[Saved entries]
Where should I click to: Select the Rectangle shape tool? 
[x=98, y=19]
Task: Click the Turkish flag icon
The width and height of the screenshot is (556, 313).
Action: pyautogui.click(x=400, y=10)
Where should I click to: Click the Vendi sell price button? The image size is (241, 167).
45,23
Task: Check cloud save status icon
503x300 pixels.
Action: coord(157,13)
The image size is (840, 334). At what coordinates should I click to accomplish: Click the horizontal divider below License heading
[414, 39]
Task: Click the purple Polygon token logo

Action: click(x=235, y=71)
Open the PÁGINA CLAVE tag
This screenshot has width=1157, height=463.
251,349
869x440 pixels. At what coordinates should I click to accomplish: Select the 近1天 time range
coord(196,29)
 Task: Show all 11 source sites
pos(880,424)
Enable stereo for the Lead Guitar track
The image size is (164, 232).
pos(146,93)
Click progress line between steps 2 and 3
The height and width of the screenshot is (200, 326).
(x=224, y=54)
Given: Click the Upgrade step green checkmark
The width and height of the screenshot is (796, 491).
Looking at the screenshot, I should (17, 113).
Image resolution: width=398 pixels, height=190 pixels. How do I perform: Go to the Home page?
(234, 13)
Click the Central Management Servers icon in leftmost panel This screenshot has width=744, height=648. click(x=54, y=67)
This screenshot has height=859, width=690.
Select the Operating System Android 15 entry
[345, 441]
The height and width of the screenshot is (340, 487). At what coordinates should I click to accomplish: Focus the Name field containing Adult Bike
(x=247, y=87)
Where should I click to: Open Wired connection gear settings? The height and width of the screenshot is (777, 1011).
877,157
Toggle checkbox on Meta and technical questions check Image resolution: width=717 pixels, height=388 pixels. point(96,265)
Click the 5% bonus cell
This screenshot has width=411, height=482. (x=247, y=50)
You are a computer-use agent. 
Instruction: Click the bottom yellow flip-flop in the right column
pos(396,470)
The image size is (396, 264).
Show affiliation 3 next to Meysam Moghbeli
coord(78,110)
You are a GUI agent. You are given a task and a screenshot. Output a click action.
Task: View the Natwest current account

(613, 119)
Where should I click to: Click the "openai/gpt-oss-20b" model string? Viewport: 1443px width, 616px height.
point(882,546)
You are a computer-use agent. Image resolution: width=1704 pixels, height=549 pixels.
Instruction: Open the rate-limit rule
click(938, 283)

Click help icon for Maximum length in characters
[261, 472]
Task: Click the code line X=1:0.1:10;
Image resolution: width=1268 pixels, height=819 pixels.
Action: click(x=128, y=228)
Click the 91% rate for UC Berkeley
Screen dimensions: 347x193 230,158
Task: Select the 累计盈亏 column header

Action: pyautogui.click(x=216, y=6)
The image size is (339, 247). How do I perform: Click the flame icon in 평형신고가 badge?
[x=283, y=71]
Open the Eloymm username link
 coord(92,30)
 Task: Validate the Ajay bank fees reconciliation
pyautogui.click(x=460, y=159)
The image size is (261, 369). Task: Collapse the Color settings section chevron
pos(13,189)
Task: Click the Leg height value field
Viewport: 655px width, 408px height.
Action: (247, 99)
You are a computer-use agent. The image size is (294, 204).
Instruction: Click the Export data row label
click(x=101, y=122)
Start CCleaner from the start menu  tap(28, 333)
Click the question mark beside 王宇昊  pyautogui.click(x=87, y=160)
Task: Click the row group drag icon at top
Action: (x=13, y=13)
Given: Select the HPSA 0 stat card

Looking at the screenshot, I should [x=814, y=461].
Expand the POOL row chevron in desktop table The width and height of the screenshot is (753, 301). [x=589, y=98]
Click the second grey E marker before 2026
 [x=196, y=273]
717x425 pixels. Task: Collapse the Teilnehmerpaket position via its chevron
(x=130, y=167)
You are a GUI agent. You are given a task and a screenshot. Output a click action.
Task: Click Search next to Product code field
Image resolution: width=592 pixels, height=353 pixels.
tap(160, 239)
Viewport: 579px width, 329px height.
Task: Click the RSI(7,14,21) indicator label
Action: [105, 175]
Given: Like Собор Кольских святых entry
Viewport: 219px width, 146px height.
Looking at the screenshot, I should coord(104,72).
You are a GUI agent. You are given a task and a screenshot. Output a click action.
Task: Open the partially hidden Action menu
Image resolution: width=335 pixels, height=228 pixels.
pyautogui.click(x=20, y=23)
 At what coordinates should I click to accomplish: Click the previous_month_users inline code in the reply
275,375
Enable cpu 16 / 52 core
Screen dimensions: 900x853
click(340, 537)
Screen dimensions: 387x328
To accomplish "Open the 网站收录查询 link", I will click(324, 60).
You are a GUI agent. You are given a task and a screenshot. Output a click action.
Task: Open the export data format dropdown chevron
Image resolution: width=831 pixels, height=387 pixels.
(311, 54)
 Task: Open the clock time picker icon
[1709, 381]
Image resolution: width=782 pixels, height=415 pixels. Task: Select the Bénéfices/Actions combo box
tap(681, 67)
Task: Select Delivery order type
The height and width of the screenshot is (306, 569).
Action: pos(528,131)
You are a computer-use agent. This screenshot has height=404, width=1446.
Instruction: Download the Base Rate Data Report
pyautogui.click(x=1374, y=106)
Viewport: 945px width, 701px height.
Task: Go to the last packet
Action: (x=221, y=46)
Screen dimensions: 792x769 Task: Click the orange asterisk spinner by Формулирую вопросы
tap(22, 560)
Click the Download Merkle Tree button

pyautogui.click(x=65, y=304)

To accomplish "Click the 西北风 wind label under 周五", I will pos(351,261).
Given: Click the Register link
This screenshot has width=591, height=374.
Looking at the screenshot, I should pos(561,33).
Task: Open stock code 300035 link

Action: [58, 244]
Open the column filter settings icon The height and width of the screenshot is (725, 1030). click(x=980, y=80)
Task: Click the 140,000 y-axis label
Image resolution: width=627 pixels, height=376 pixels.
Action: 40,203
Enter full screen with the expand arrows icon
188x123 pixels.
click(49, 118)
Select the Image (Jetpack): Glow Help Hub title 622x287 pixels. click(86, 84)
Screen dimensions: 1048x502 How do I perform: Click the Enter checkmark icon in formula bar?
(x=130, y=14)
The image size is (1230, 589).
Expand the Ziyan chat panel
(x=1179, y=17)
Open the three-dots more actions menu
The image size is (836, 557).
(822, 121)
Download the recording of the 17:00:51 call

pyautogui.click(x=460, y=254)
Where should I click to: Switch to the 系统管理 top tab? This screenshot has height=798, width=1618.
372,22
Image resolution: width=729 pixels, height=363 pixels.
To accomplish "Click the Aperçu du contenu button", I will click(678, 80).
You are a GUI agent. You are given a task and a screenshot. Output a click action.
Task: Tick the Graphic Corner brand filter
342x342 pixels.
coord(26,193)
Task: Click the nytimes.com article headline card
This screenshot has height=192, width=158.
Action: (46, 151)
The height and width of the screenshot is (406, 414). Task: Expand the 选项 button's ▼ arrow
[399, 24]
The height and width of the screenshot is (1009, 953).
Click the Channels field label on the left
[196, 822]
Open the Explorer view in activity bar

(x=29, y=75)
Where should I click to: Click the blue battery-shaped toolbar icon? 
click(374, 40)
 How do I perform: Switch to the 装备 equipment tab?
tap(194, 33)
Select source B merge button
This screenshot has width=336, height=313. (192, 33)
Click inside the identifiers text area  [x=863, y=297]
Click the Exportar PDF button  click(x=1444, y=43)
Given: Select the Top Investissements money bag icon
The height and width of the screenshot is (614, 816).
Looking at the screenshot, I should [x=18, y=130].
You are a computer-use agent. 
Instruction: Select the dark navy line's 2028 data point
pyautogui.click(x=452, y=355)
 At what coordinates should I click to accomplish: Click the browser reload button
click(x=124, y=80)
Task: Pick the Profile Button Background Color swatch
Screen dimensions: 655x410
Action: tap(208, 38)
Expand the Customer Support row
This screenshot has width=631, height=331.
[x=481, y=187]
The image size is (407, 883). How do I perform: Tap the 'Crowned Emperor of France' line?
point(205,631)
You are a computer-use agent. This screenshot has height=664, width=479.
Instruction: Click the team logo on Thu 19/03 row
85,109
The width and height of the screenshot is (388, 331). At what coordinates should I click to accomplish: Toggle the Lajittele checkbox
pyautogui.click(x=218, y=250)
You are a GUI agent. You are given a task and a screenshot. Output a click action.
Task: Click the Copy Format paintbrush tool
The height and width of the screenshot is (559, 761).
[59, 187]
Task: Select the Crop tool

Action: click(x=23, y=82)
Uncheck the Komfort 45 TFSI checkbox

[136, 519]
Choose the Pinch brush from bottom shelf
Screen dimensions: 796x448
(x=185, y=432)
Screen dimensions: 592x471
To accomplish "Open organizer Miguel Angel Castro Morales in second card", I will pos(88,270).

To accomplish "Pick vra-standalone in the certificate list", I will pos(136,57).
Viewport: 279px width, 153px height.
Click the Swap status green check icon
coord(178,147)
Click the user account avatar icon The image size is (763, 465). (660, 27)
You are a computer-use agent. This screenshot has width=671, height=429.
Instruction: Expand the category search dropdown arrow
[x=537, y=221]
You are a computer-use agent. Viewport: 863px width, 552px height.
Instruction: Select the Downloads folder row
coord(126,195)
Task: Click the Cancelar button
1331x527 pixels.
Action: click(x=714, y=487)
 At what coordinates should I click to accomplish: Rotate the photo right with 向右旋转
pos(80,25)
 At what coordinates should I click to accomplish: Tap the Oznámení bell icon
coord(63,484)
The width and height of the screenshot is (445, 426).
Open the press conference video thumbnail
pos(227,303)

[ACTION ITEM]
In the entries above, locate every line with the word "computer" and copy it.

[ANSWER BOX]
You are a computer-use agent. 
You are a computer-use agent. Image resolution: width=1704 pixels, height=549 pixels.
You are a computer-use agent. The image size is (294, 204).
You are a computer-use agent. This screenshot has height=404, width=1446.
You are a computer-use agent. 
You are a computer-use agent. This screenshot has height=664, width=479.
You are a computer-use agent. This screenshot has width=671, height=429.
You are a computer-use agent. Viewport: 863px width, 552px height.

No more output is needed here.